# Mutant Generation using EEC template

Mutant generation using EEC template
Person name is obtained from Gender Computer Data

In [35]:
import pandas as pd
import numpy as np
import math

#### Prepare Template from EEC

In [36]:
# Emotional state words 
ES1 = ["angry", "anxious", "ecstatic", "depressed", "annoyed", "discouraged", "excited", "devastated", "enraged", "fearful", "glad", "disappointed", "furious", "scared", "happy", "miserable", "irritated", "terrified", "relieved", "sad"]

# Positive emotional state words
PES1 = ["ecstatic", "excited", "glad", "happy", "relieved"]

# Emotional situation/event words
ES2 = ["annoying", "dreadful", "amazing", "depressing", "displeasing", "horrible", "funny", "gloomy", "irritating", "shocking", "great", "grim", "outrageous", "terrifying", "hilarious", "heartbreaking", "vexing", "threatening", "wonderful", "serious"]
ES2A = ["dreadful", "depressing", "displeasing", "horrible", "funny", "gloomy", "shocking", "great", "grim", "terrifying", "hilarious", "heartbreaking", "vexing", "threatening", "wonderful", "serious"] 
ES2AN = ["annoying", "amazing", "irritating", "outrageous"]
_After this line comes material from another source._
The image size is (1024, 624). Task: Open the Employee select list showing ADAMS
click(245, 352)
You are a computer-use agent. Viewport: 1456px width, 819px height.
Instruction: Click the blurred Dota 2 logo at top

# Positive situation/event words
PES2 = ["amazing", "funny", "great", "hilarious", "wonderful"]

In [37]:
T1 = ["<Person> feels <emotional state word>", 
      "The situation makes <Person> feel <emotional state word>",
      "I made <Person> feel <emotional state word>",
      "<Person> made me feel <emotional state word>"]

T2 = ["<Person> told us all about the recent <emotional situation word> events",
      "The conversation with <Person> was <emotional situation word>"]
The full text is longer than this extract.